Why’d he make the switch?

“Look at that,” Johnson said, while pointing to the brewing system. “I wanted to make more beers for the masses.”

The more, the merrier

On T-shirts, glassware, hats and on the front of the building, the brewery’s name appears as “5ive Cities Brewing.”

When asked about the name, Welding said, “It’s a good talking point.”

The “5” calls attention to five cities in southeast Iowa and northwest Illinois that make up the metro area, Davenport, Bettendorf, Rock Island, Moline and East Moline. The latter of which is often not mentioned.

“That’s the name,” Johnson said with a laugh, “because we’ve been lying for so many years. Everybody knows there are five cities.”

As of Monday, each city — except East Moline — is home to at least one brewery.

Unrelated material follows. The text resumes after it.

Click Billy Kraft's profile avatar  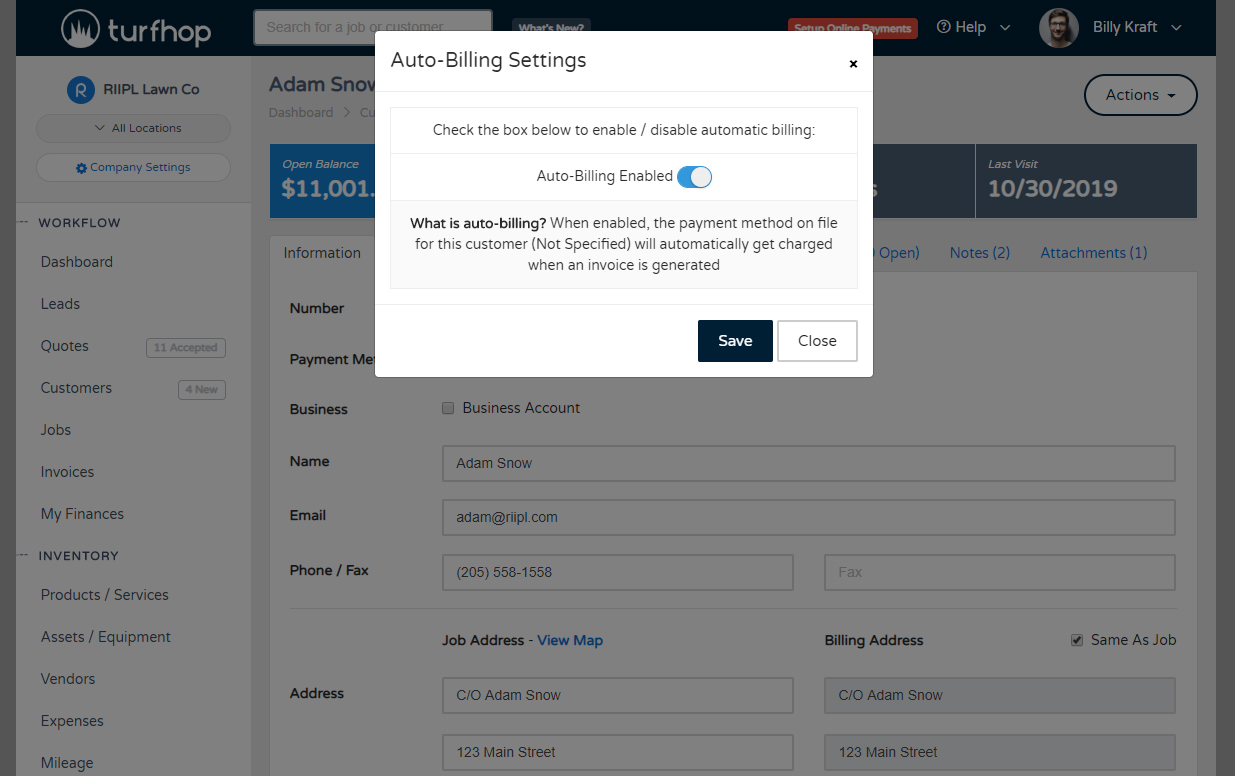click(1058, 27)

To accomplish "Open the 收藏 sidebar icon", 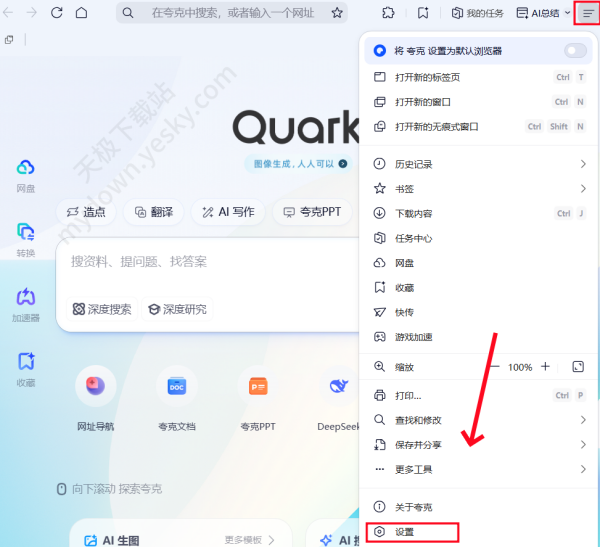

And, Bettendorf will soon have two. Crawford Brew Works, a 3,500-square foot micro-brewery and taproom at 3659 Devils Glen Road, is expected to open in mid- or late-May, according to its co-owner Ian Frink.

Another brewery, Johnson said, adds fuel to the growing Quad-City beer scene.

“The Quad-Cities is on the verge of being a craft beer destination,” Johnson said. “When you have more breweries, you get more ideas and more beers and more reasons for everyone to make better beer.”

As Welding said, Five Cities and Crawford Brew Works won’t be the last brewery additions to the area.

“The Quad-Cities isn’t done yet,” he said. “There will be more.”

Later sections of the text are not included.